- EXTRACT PROVIDED:

Ok I think you mean when ifcvf_stop_hw() return, hardware will not 
respond to e.g kick and other events etc.


>>
>>
>>> +
>>> +    ifcvf_stop_hw(vf);
>>> +
>>> +    return 0;
>>> +}
>>> +
>>> +static void ifcvf_reset_vring(struct ifcvf_adapter *adapter)
>>> +{
>>> +    int i;
>>> +    struct ifcvf_hw *vf = IFC_PRIVATE_TO_VF(adapter);
>>> +
>>> +    for (i = 0; i < IFCVF_MAX_QUEUE_PAIRS * 2; i++) {
>>> +        vf->vring[i].last_used_idx = 0;
>>> +        vf->vring[i].last_avail_idx = 0;
>>> +        vf->vring[i].desc = 0;
>>> +        vf->vring[i].avail = 0;
>>> +        vf->vring[i].used = 0;
>>> +        vf->vring[i].ready = 0;
>>> +        vf->vring->cb.callback = NULL;
>>> +        vf->vring->cb.private = NULL;
>>> +    }
>>> +}
>>> +
>>> +static void ifcvf_mdev_set_status(struct mdev_device *mdev, u8 status)
>>> +{
>>> +    struct ifcvf_adapter *adapter = mdev_get_drvdata(mdev);
>>> +    struct ifcvf_hw *vf = IFC_PRIVATE_TO_VF(adapter);
>>> +
>>> +    vf->status = status;
>>> +
>>> +    if (status == 0) {
>>> +        ifcvf_stop_datapath(adapter);
>>> +        ifcvf_reset_vring(adapter);
>>> +        return;
>>> +    }
>>> +
>>> +    if (status & VIRTIO_CONFIG_S_DRIVER_OK) {
>>> +        ifcvf_start_datapath(adapter);
>>> +        return;
>>> +    }
>>> +}
>>> +
>>> +static u16 ifcvf_mdev_get_queue_max(struct mdev_device *mdev)
>>> +{
>>> +    return IFCVF_MAX_QUEUES;
>>
>>
>> The name is confusing, it was used to return the maximum queue size.

- INFORMATION SUPPLIED:
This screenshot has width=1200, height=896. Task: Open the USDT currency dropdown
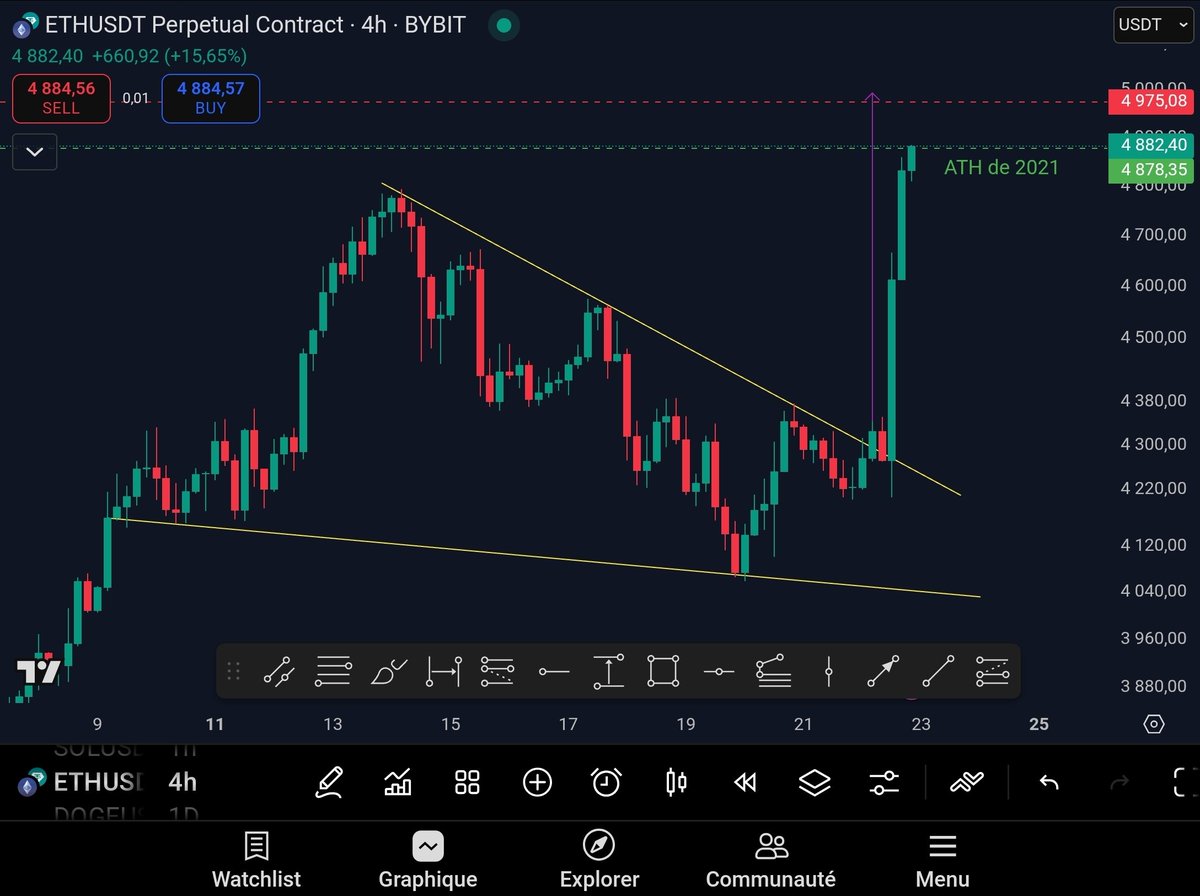click(1152, 25)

- EXERCISE DETAILS: Continue the review thread on the ifcvf driver patch, picking up right after its final sentence.

- EXERCISE OUTPUT:
>> In new version of virtio-mdev, the callback was renamed as 
>> get_vq_num_max().
> will change that.
>>
>>
>>> +}
>>> +
>>> +static struct virtio_mdev_device_ops ifc_mdev_ops = {
>>> +    .get_features  = ifcvf_mdev_get_features,
>>> +    .set_features  = ifcvf_mdev_set_features,
>>> +    .get_status    = ifcvf_mdev_get_status,
>>> +    .set_status    = ifcvf_mdev_set_status,
>>> +    .get_queue_max = ifcvf_mdev_get_queue_max,
>>> +    .get_vq_state   = ifcvf_mdev_get_vq_state,
>>> +    .set_vq_state   = ifcvf_mdev_set_vq_state,
>>> +    .set_vq_cb      = ifcvf_mdev_set_vq_cb,
>>> +    .set_vq_ready   = ifcvf_mdev_set_vq_ready,
>>> +    .get_vq_ready    = ifcvf_mdev_get_vq_ready,
>>> +    .set_vq_num     = ifcvf_mdev_set_vq_num,
>>> +    .set_vq_address = ifcvf_mdev_set_vq_address,
>>> +    .kick_vq        = ifcvf_mdev_kick_vq,
>>> +    .get_generation    = ifcvf_mdev_get_generation,
>>> +    .get_version    = ifcvf_mdev_get_version,
>>> +    .get_device_id    = ifcvf_mdev_get_device_id,
>>> +    .get_vendor_id    = ifcvf_mdev_get_vendor_id,
>>> +    .get_vq_align    = ifcvf_mdev_get_vq_align,
>>> +};
>>
>>
>> set_config/get_config is missing. It looks to me they are not hard, 
>> just implementing the access to dev_cfg. It's key to make kernel 
>> virtio driver to work.
>>
>> And in the new version of virito-mdev, features like _F_LOG_ALL 
>> should be advertised through get_mdev_features.
> IMHO, currently the driver can work without set/get_config, vhost_mdev 
> doesn't call them for now.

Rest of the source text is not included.